-------- Text block
Check your select logic. You should have a constant low unless selected at pin 9 of IC 6C. When the drive is selected, that pin should go high--trace through the derivation of /STEP INHIBIT signal.

You might check that jumper RR is present and RI is not.
 
I'm not sure 'where' I should have a constant LOW, from what you suggest.

I checked at the LSI chip 6D. Pin 5 SELECT is always LOW until the drive is selected. Pin 10 STEP OPT is constant HIGH until selected and Pin 12 SEL OPT is constant HIGH until selected.

Pin 9 of 6C supervises the READ signal, but as I see it, this is only LOW (or blocking) when there is a WRITE, DRIVE SELECTED, HEAD LOADED and NO WRITE PROTECT. Else this signal is HIGH. Which allows read pulses to pass.

I have the RR & RI jumper in place. Looks to me that RI is the SELECT supervision of INDEX. Mike
 
Is the select line that you're using on the Siemens drive pulled high? (terminated). The schematic seems to say that none of the select inputs have pullups. If you look at the schematic there's a notation that a jumper wire has been added to pull the SELECT input high.

At any rate, if I read the OEM manual, the STEP INHIBIT signal is conditioned by SELECT.
 
Yes sir. That jumper is added between the common side of the select pads to the pull ups on the Jumper A pads.

STEP Inhibit is conditioned by SELECT, but if you look at the schematic, the first gate of the 4D chip, a NOR gate, and the negative logic causes the STEP INHIBIT to be an AND function of WRITE, SELECT, HEAD LOAD and NOT WRITE PROTECT. I verified that using my switches with the drives isolated from host. As far as I can tell, this logic will block the READ function when a WRITE is being done. Both at the input and the output (pin 9 of 6C) and this logic will also input to the LSI 6D chip to stop any stepping from occurring during a WRITE. BUT, if there is no WRITE in progress the head is connected to the read pulse generator right on through to the 6C chip and out to Pin 46 of the 50 wire ribbon to the host. I think, (think) that the read pulse generator is supposed to be set so that it will not create pulses from noise the head picks up. The pulse generator would only make pulses when the head is loaded and detecting real flux reversals. I have two FDD-100 circuit boards and on one board I can adjust the R100 offset pot a little and it will eliminate the stray pulses. These are very narrow spiky pulses, whereas the other board has a high frequency 50% duty cycle square wave on it and the adjustment will do nothing. Unfortunately the board where I have eliminated the stray pulses, will not step properly. BUT I may have a chance of repairing that. We'll see in the next couple of days. Mike
 
Well..... bad news, looks like one of the FDD100 boards has a bad 1E LSI chip and the other has a bad 6D LSI chip. So... I'll have to look for a replacement drive or board. Mike
 
Since the one drive works just fine as a single drive, why not just do a cut-and-jumper on pin 9 of 6C and connect it to SELECT? That will take care of the the stray READ pulses; the FDC itself doesn't care what's on that pin when writing.
----------------
Given task 1 → Reproduce the part of the floppy drive thread starting with "Check your select" and going on through "HIGH until selected.".
Given task 2 → Summarize the floppy drive thread in two sentences.
-------- Extracted entries
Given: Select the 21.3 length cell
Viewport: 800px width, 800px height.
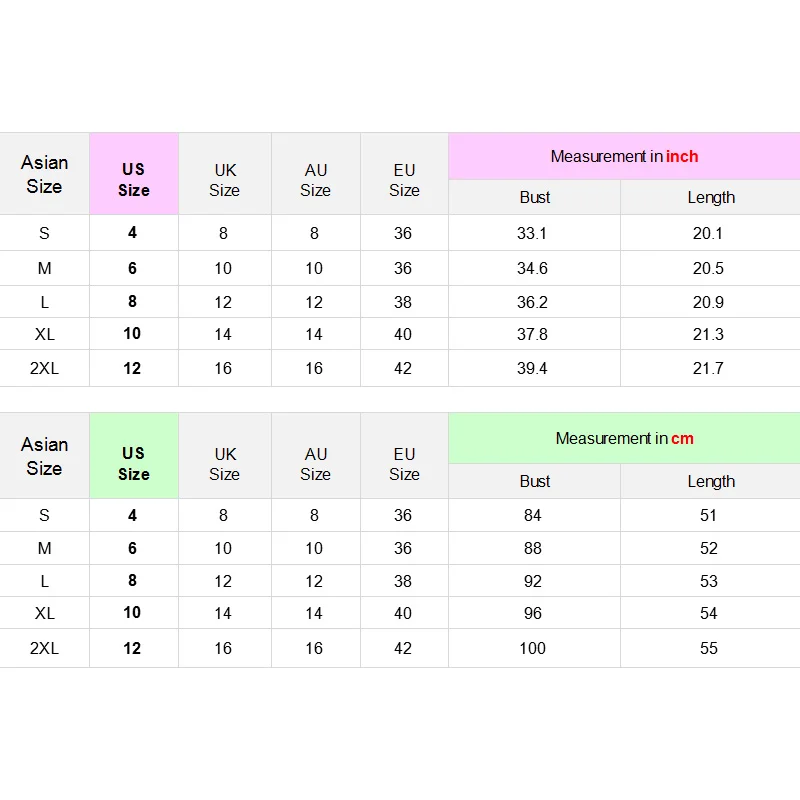Looking at the screenshot, I should pyautogui.click(x=708, y=334).
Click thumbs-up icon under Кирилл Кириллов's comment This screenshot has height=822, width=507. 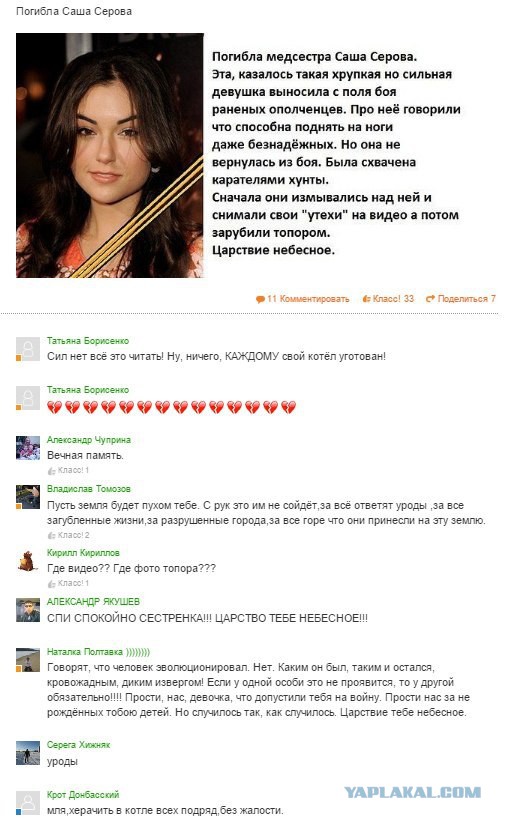click(x=51, y=583)
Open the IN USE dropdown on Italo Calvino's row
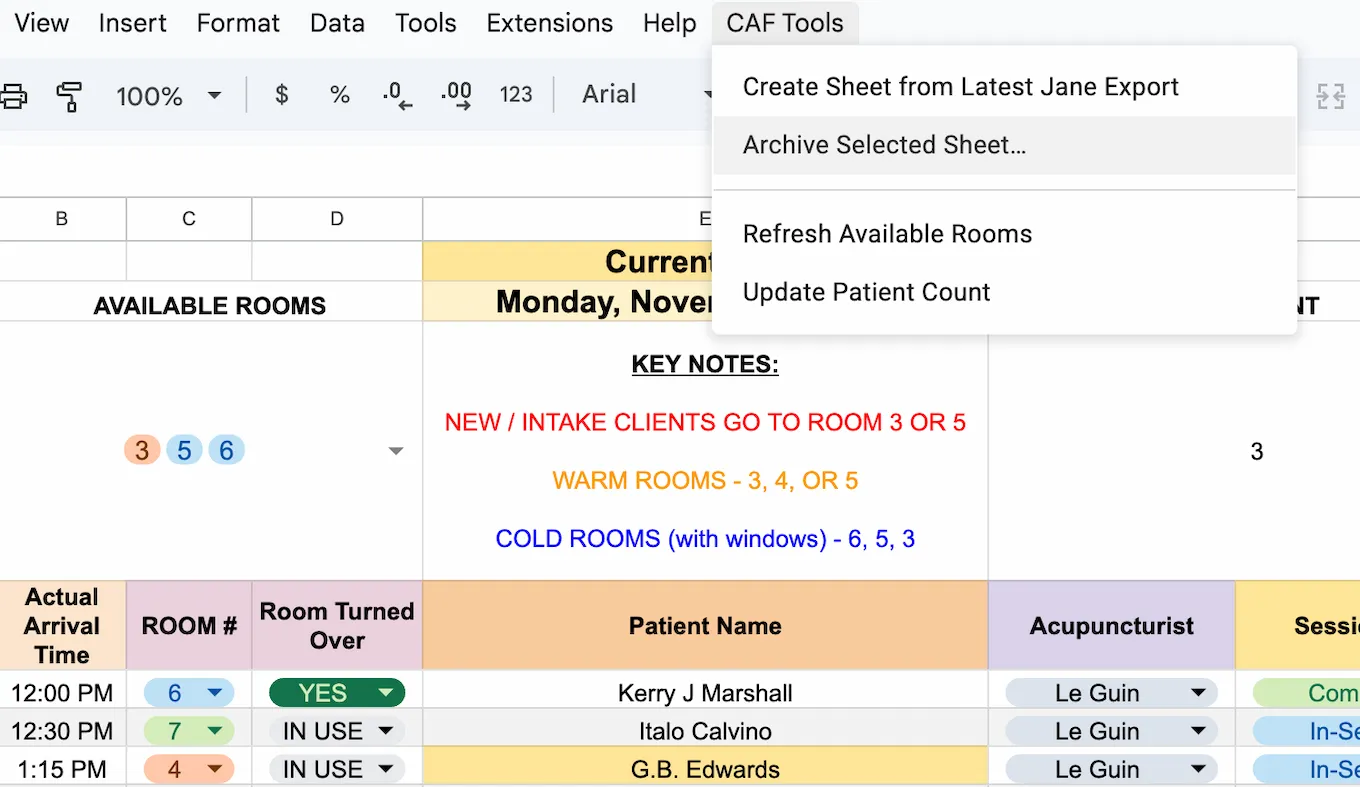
----------------
Written solution 1 →
Check your select logic. You should have a constant low unless selected at pin 9 of IC 6C. When the drive is selected, that pin should go high--trace through the derivation of /STEP INHIBIT signal.

You might check that jumper RR is present and RI is not.
 
I'm not sure 'where' I should have a constant LOW, from what you suggest.

I checked at the LSI chip 6D. Pin 5 SELECT is always LOW until the drive is selected. Pin 10 STEP OPT is constant HIGH until selected and Pin 12 SEL OPT is constant HIGH until selected.

Written solution 2 → Checking the select logic, jumpers and STEP INHIBIT signal on two FDD-100 circuit boards that show stray read pulses, Mike finds that one board has a bad 1E LSI chip and the other a bad 6D LSI chip. A reply suggests that, since one drive works fine as a single drive, a cut-and-jumper connecting pin 9 of 6C to SELECT would take care of the stray READ pulses.